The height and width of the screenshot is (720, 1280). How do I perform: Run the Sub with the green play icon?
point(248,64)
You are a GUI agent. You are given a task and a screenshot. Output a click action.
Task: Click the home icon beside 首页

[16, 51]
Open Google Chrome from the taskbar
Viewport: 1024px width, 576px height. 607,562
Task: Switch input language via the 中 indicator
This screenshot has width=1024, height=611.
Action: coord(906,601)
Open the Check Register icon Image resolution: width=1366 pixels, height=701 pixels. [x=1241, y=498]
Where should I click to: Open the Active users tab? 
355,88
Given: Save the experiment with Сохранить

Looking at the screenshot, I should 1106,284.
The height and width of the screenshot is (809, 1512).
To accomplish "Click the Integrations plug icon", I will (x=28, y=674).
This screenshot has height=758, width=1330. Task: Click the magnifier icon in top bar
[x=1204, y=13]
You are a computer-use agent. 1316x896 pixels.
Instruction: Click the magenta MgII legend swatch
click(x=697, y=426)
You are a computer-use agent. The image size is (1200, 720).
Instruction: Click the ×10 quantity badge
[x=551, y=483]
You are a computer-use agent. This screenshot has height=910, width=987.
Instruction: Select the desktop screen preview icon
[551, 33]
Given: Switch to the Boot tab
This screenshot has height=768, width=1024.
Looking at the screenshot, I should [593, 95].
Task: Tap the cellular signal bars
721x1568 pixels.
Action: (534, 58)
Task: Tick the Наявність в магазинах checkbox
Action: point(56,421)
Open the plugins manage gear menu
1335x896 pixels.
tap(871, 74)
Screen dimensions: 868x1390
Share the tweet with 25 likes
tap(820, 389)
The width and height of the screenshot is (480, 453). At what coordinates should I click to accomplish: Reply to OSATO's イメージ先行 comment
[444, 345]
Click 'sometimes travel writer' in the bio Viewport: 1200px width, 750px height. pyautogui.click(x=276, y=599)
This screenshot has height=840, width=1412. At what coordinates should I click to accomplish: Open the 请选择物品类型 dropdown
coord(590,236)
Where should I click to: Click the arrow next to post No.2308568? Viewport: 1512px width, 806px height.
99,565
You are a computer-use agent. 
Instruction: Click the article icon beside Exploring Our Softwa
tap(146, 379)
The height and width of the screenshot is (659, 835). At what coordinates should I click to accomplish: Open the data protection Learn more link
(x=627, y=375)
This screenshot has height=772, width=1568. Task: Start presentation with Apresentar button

───

## WHAT IS NEEDED
This task calls for each line of the material that contains "computer".

## SOLUTION
You are a computer-use agent. 1316x896 pixels.
You are a computer-use agent. The image size is (1200, 720).
You are a computer-use agent. This screenshot has height=910, width=987.
You are a computer-use agent. 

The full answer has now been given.